I started by looking for simple, inexpensive, healthy pleasures that my son (then 7, now an Amador grad and Las Positas College student) and I could share. I moved to Fremont for about 18 months and we would stop in Niles Canyon during trips back and forth to Pleasanton, where his mom still lived, to skip stones in the creek or buy fruit from roadside vendors.
Reading also kept me busy. I re-read two books from a new perspective. They were Steven Covey’s “Seven Habits of Highly Effective People” and M. Scott Peck’s “The Road Less Traveled.” Both are classics in self-help and personal management and are value-driven, results-producing guidebooks. They each helped me to stand up, dust myself off and start making my life what it was meant to be. Part of that was a re-commitment to what was truly important in my life. That included setting an example for my son of the importance of health for mind, body and spirit.

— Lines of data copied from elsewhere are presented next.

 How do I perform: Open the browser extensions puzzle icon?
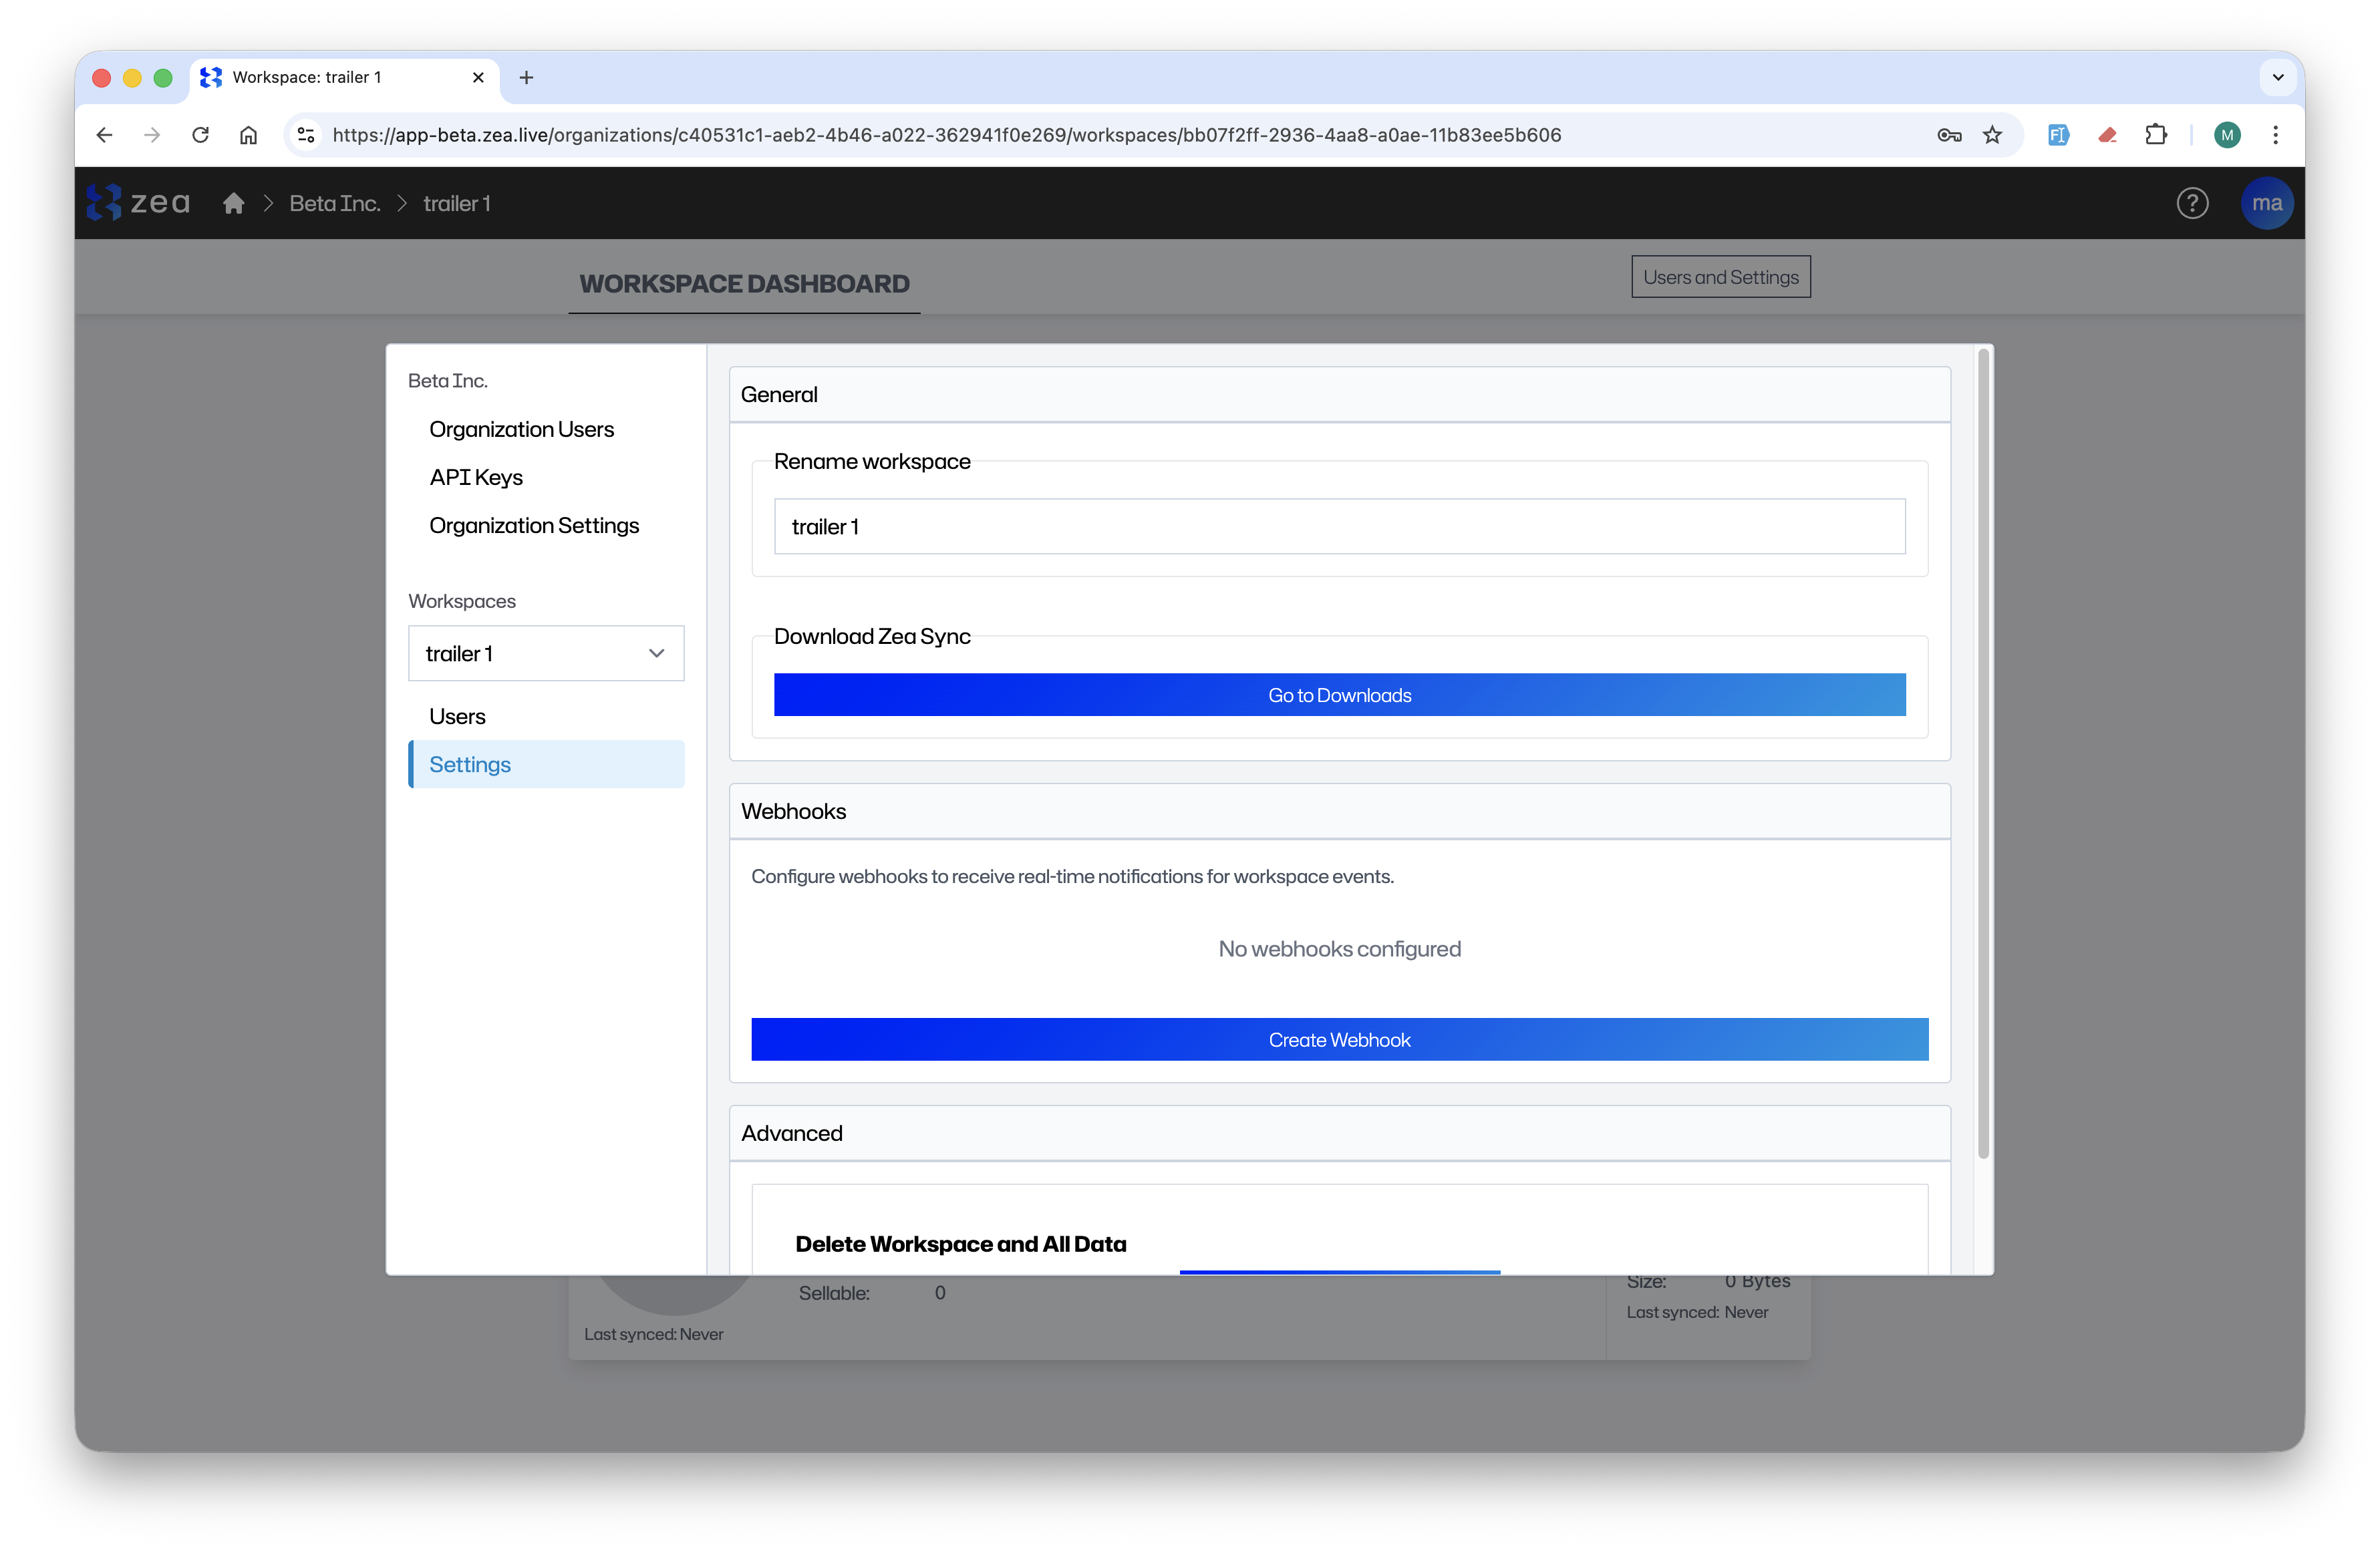click(2156, 135)
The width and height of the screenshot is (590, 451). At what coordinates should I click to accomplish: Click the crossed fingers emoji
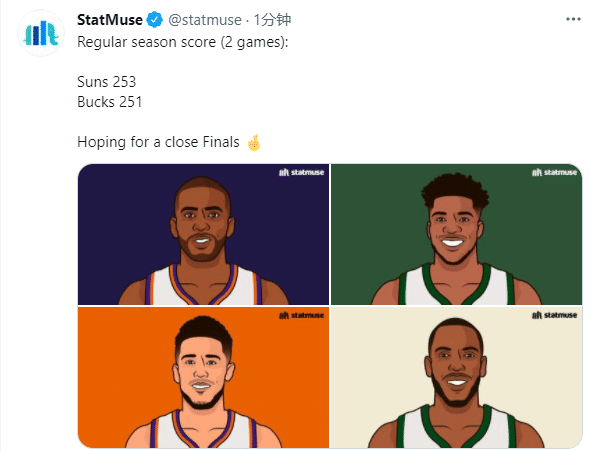coord(254,143)
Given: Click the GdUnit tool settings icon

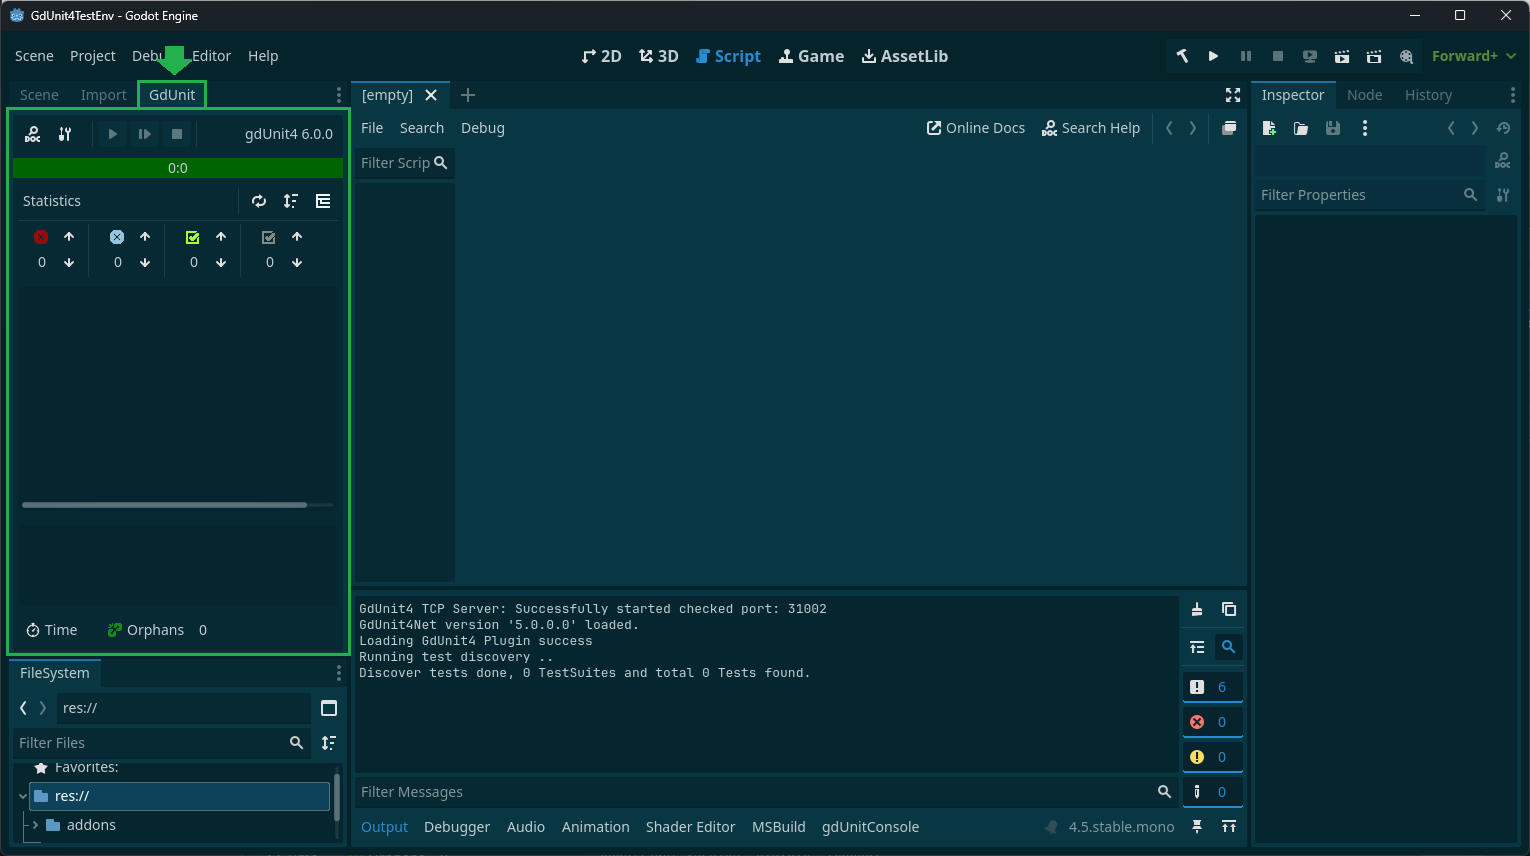Looking at the screenshot, I should (65, 134).
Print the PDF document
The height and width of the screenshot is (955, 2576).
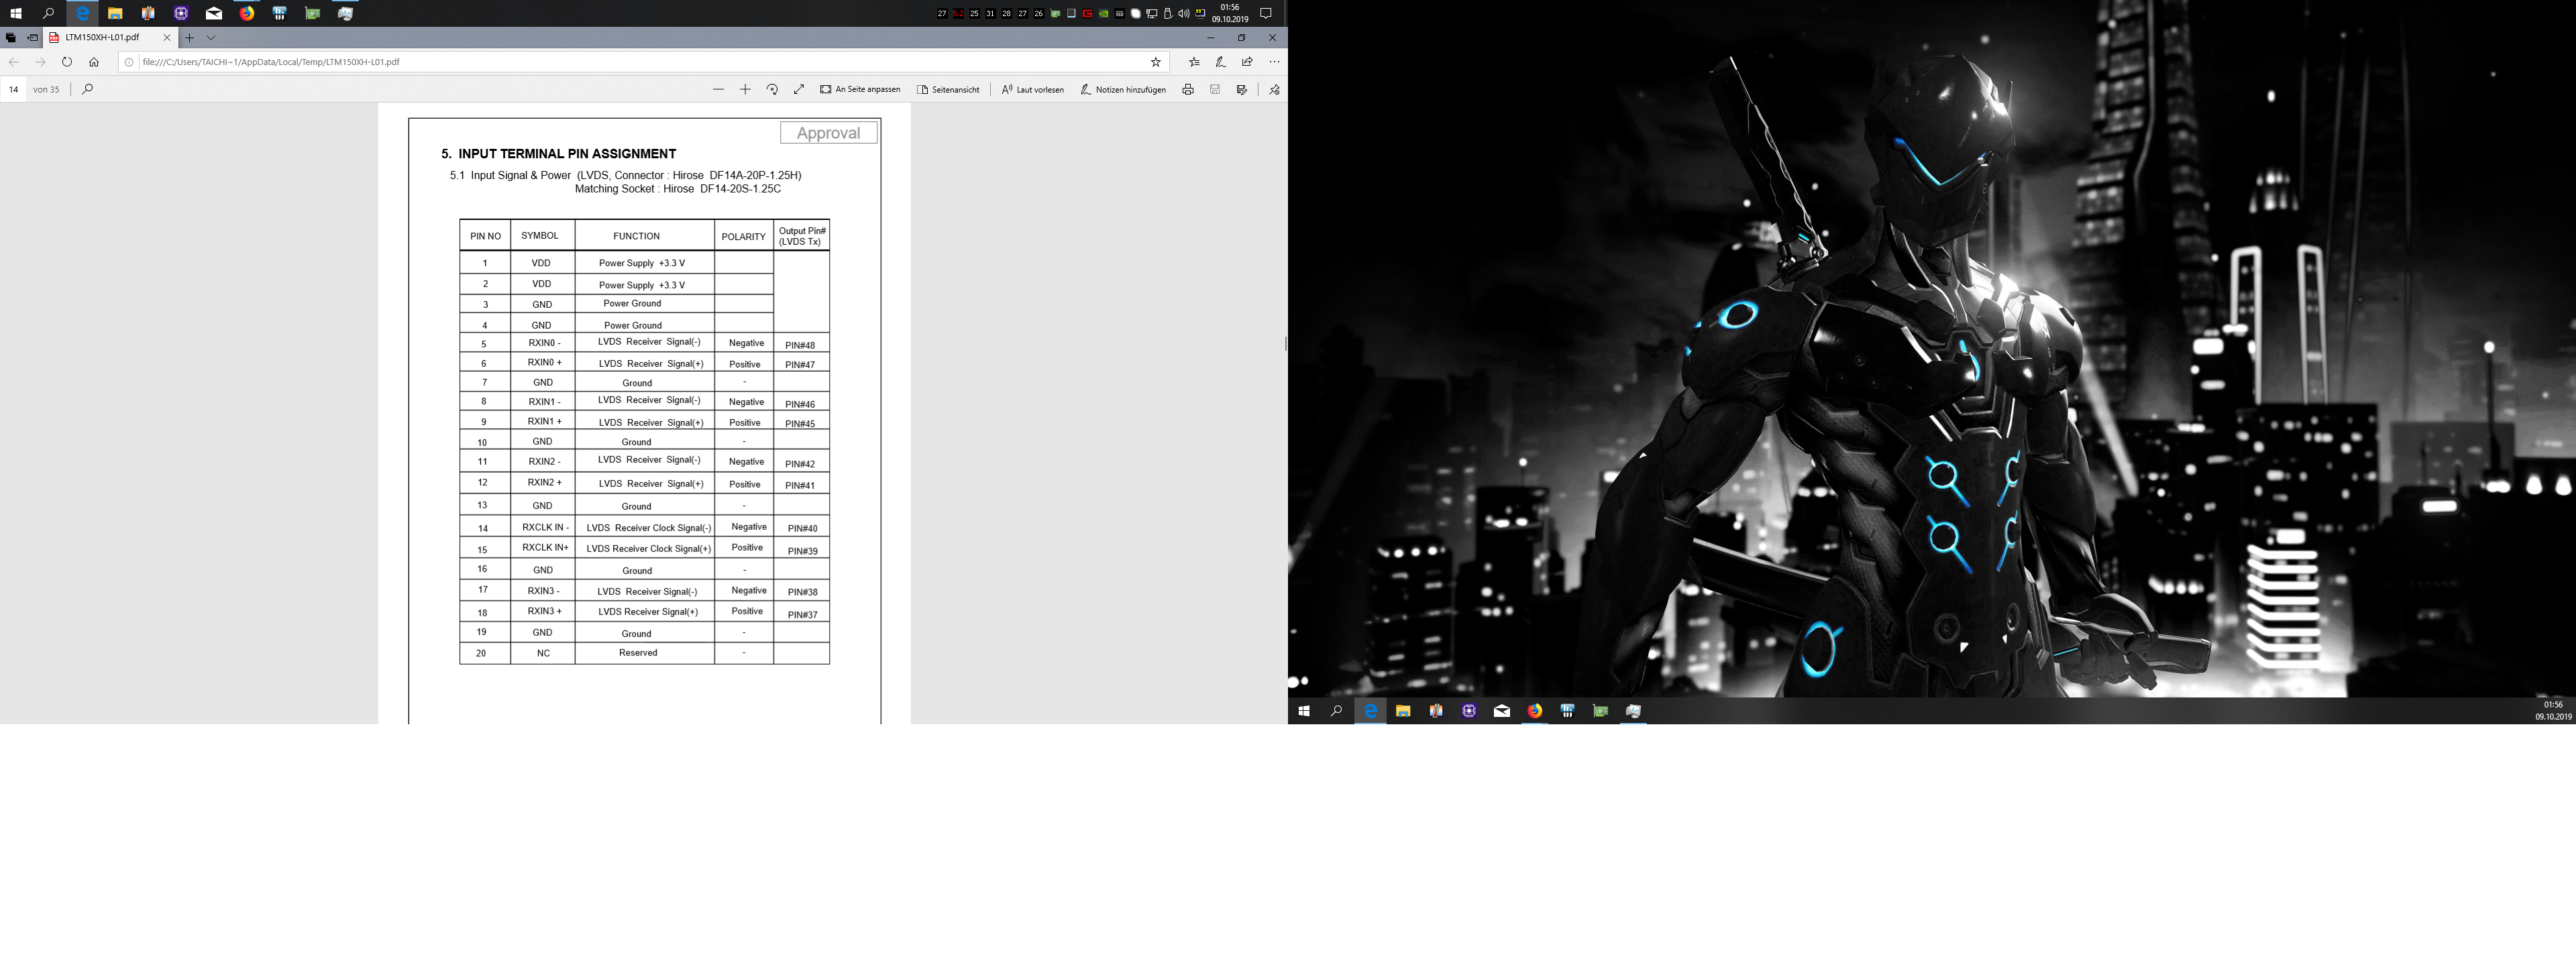click(1188, 89)
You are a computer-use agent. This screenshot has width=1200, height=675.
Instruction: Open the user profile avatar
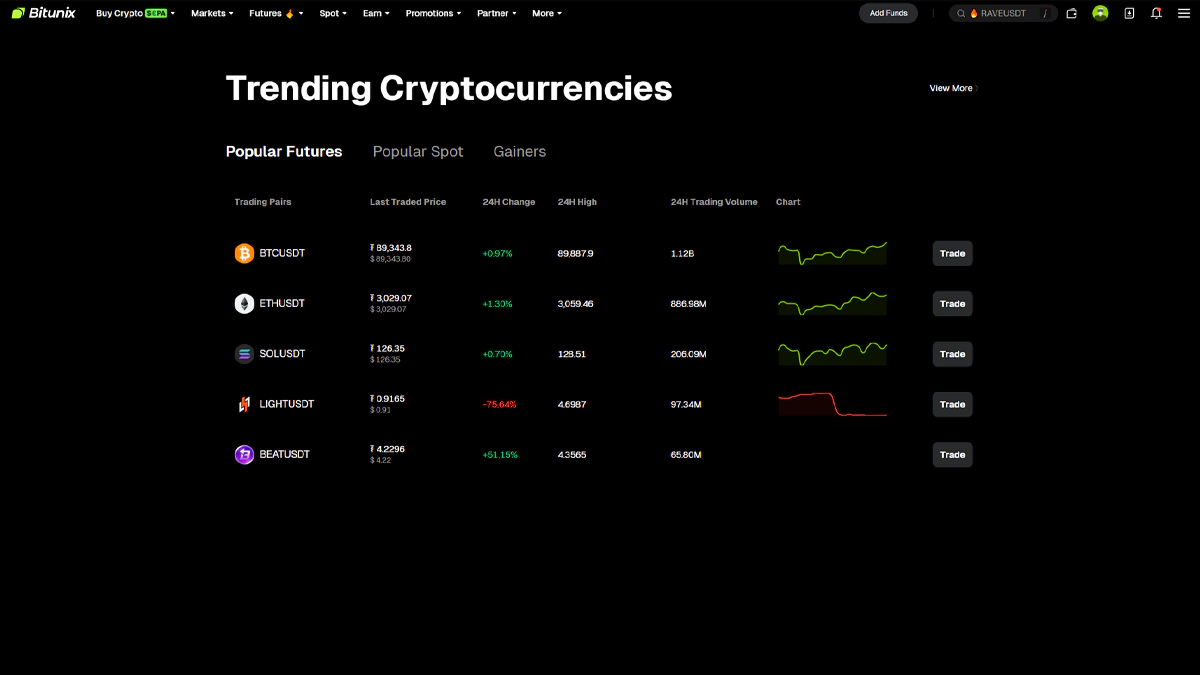click(x=1100, y=13)
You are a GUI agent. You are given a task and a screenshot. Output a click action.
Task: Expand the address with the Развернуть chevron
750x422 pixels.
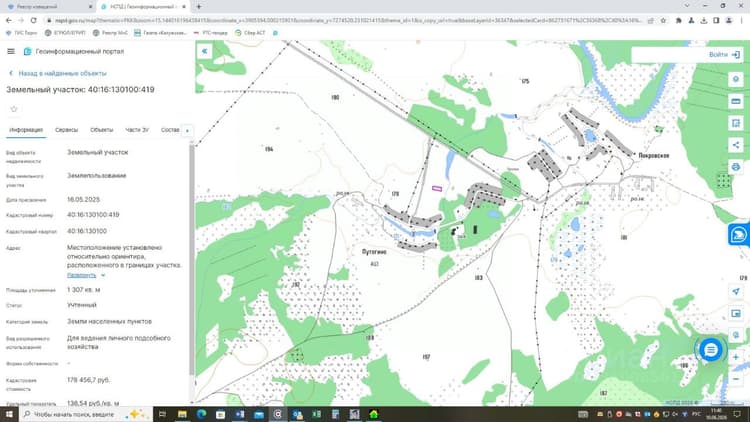click(103, 275)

While I don’t recommend divorce and getting laid off as the most pleasant combination of catalysts for improved physical and mental health, in my case, they were critical to my maturation process. So I honor each in that regard. And, to this day, I credit that time in my life with redirecting me toward a much more fulfilling and healthful lifestyle.
But it’s nice if you can learn the lessons without the personal trauma that sometimes goes along with them.
A couple of weeks ago, through an inspirational literature group, I met an uncommonly self-aware woman of 23 named Alexandra who has drafted what she refers to as her “Twelve Rules to Live By.”
- Don't be guided by fear.
- Seek not to be loved, but loving.
- Pick a spiritual path.
- Read great writers.
- Listen to music.
- Release the past.
- Surround yourself with people who can teach you.
- Give away what you don’t need.
- Maintain integrity.
- Be vegetarian.
- Forgive in every situation.
- Be of service.
It’s never too late, or, apparently, too early, to start attending to all the aspects of your health.